─── Records shown

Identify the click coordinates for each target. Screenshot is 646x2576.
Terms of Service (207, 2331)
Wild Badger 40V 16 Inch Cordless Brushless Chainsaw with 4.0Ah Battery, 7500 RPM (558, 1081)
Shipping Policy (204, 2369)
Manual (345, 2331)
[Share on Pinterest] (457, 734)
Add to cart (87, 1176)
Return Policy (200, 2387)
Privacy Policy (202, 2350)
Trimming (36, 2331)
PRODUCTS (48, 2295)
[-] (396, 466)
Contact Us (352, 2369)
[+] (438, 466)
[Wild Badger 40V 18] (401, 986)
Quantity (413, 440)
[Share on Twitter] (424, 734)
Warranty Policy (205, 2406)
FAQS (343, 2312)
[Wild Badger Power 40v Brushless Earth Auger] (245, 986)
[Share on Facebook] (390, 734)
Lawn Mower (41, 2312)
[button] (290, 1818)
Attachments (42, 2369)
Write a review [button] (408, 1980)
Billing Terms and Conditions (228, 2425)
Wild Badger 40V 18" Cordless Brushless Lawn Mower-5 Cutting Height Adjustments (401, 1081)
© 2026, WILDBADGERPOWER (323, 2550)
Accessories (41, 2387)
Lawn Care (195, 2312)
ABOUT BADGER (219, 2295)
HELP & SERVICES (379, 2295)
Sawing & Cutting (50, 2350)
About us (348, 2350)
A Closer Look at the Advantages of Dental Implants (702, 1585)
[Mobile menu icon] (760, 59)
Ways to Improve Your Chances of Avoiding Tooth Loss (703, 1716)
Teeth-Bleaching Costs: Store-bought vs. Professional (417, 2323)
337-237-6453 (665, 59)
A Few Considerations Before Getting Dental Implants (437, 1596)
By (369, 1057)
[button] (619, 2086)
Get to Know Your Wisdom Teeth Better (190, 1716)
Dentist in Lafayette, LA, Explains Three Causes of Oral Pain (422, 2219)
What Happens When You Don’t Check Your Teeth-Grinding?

──────

**Task details**: Write the records out once more. Each line must match.

**Task result**:
Identify the click coordinates for each target. Screenshot is 646x2576.
Terms of Service (207, 2331)
Wild Badger 40V 16 Inch Cordless Brushless Chainsaw with 4.0Ah Battery, 7500 RPM (558, 1081)
Shipping Policy (204, 2369)
Manual (345, 2331)
[Share on Pinterest] (457, 734)
Add to cart (87, 1176)
Return Policy (200, 2387)
Privacy Policy (202, 2350)
Trimming (36, 2331)
PRODUCTS (48, 2295)
[-] (396, 466)
Contact Us (352, 2369)
[+] (438, 466)
[Wild Badger 40V 18] (401, 986)
Quantity (413, 440)
[Share on Twitter] (424, 734)
Warranty Policy (205, 2406)
FAQS (343, 2312)
[Wild Badger Power 40v Brushless Earth Auger] (245, 986)
[Share on Facebook] (390, 734)
Lawn Mower (41, 2312)
[button] (290, 1818)
Attachments (42, 2369)
Write a review [button] (408, 1980)
Billing Terms and Conditions (228, 2425)
Wild Badger 40V 18" Cordless Brushless Lawn Mower-5 Cutting Height Adjustments (401, 1081)
© 2026, WILDBADGERPOWER (323, 2550)
Accessories (41, 2387)
Lawn Care (195, 2312)
ABOUT BADGER (219, 2295)
HELP & SERVICES (379, 2295)
Sawing & Cutting (50, 2350)
About us (348, 2350)
A Closer Look at the Advantages of Dental Implants (702, 1585)
[Mobile menu icon] (760, 59)
Ways to Improve Your Chances of Avoiding Tooth Loss (703, 1716)
Teeth-Bleaching Costs: Store-bought vs. Professional (417, 2323)
337-237-6453 (665, 59)
A Few Considerations Before Getting Dental Implants (437, 1596)
By (369, 1057)
[button] (619, 2086)
Get to Know Your Wisdom Teeth Better (190, 1716)
Dentist in Lafayette, LA, Explains Three Causes of Oral Pain (422, 2219)
What Happens When You Don’t Check Your Teeth-Grinding?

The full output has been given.